We have built a hands-on method for teaching the engineering design process, with one full lesson dedicated to each step. Our goal is to expand access to — and participation in — the creative process for our youngest learners.

Identify the Problem

Students meet an authentic design challenge.

Research

Students investigate the science through hands-on fair tests.

Brainstorm

Students sketch their designs and “shop” for materials.

Build

Students bring their sketches to life as 3D models.

Test & Evaluate

Students test their designs, collect data, and identify improvements.

Redesign

Students apply what they learned to build a stronger second model.

Share & Reflect

Students present, compare results, and argue from evidence.

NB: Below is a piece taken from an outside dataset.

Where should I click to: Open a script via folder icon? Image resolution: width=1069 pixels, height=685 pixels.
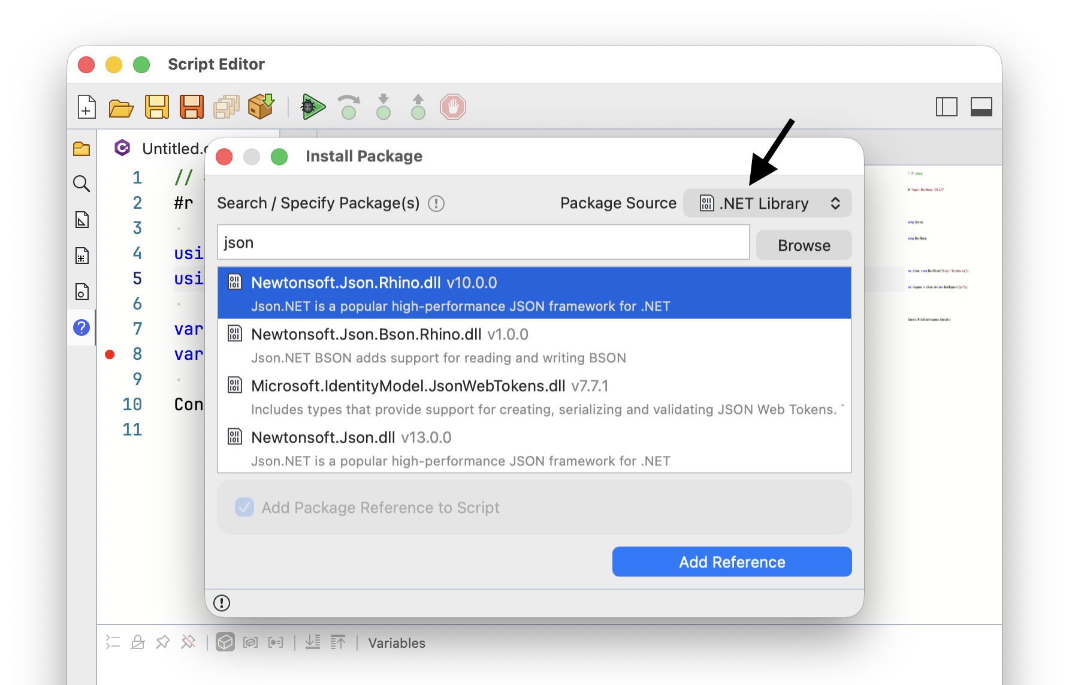(x=121, y=108)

Our Extended Research Phase

LYI’s Engineering Design Process addresses equity right from the start. We dedicate five lessons to an extended research phase filled with hands-on investigations and fair tests. This shared experience builds the content knowledge, scientific vocabulary, and maker skills ALL students need before designing their own solutions. Students collect and graph data along the way, then carry that evidence into the origination phase.

Identify the Problem

Students meet an authentic design challenge that anchors every lesson in the unit. Every later phase ties back to this shared mission.

Research

Across several lessons, students investigate the underlying science through hands-on fair tests, changing one variable at a time. Each research lesson builds shared vocabulary, content knowledge, and maker skills before any new design begins.

Brainstorm

Students apply what they learned to sketch and label their own designs with a partner. They look at real-world examples for inspiration, use the success criteria to guide their choices, and “shop” from a new set of open-ended materials they’ll use to build.

Build

Students turn their sketches into 3D models, learning the maker skills needed to construct each part of their design. They quickly discover that physical builds rarely match the original sketch — and that adapting on the fly is part of the engineering process.

Test & Evaluate

Students test their models, record data, and evaluate results against the success criteria. They connect what they see back to the science they investigated in research and identify specific changes that could improve performance.

Redesign

Using their own test data and feedback from another team, students build a second, improved version of their model. They experience iteration as a core engineering skill — not a one-time revision — and see firsthand how data-driven choices change outcomes.

Share & Reflect

In a final celebration, students present their designs, compare their first and final test results, and construct evidence-based arguments about which decisions paid off. Standards-aligned ELA worksheets and assessments support reflection, and designs can be shared in a parent showcase.

The Origination Phase

LYI dedicates a full lesson to each step of the engineering design process, giving students the time to fully engage with each step’s purpose, see how it fits into the larger framework, and practice all 8 Science and Engineering Practices along the way.